### Activity
Among the records below, find each line containing the word "Tours" and copy it.

### Exercise inputs
--- START ---

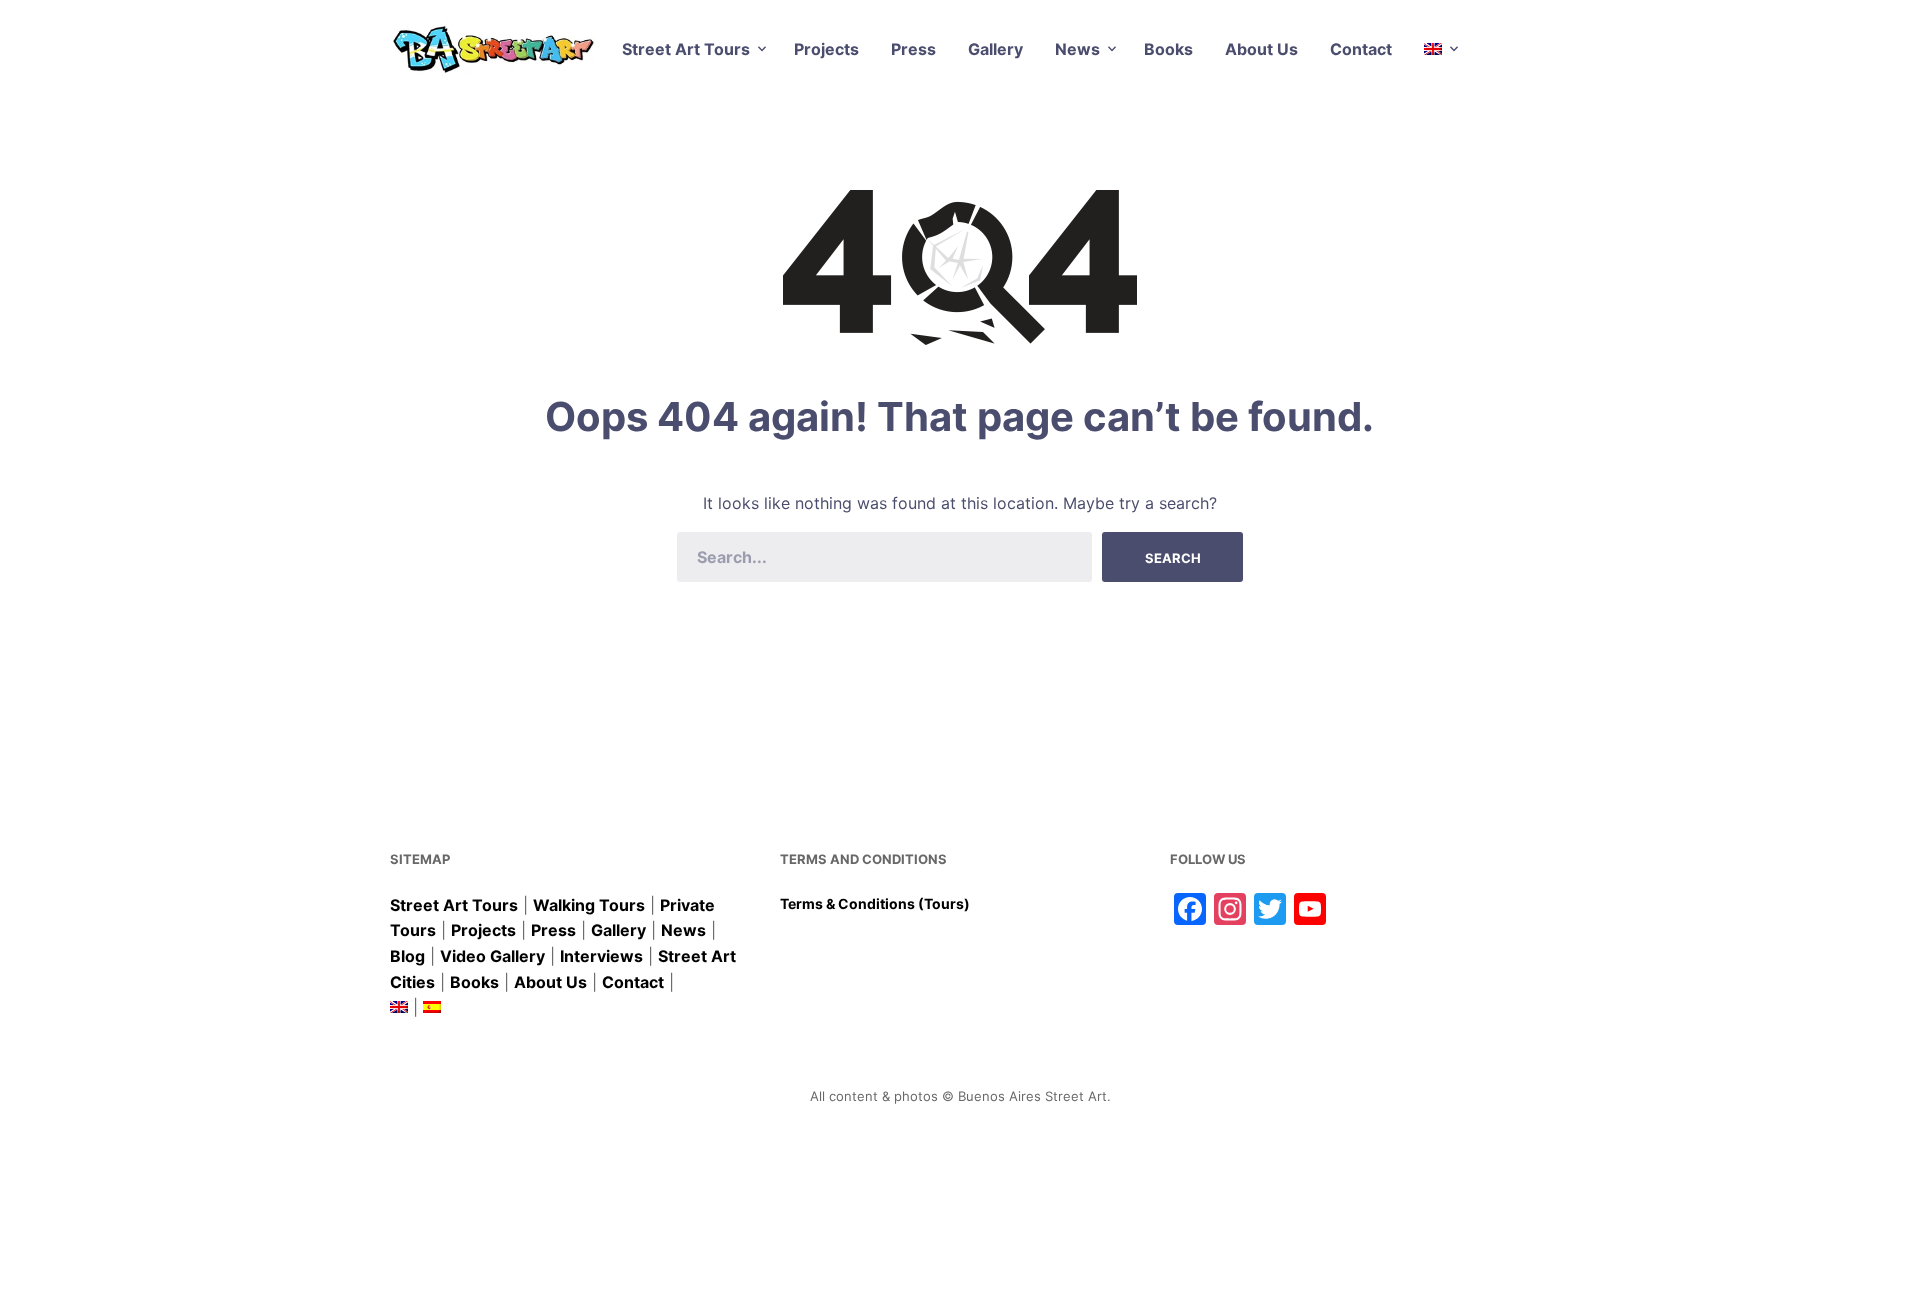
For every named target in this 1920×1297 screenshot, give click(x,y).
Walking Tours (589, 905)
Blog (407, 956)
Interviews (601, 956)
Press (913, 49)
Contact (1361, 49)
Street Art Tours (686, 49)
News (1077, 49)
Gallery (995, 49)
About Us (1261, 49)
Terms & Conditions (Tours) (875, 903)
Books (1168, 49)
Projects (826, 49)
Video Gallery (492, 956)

--- END ---

### Problem solution
Walking Tours (589, 905)
Street Art Tours (686, 49)
Terms & Conditions (Tours) (875, 903)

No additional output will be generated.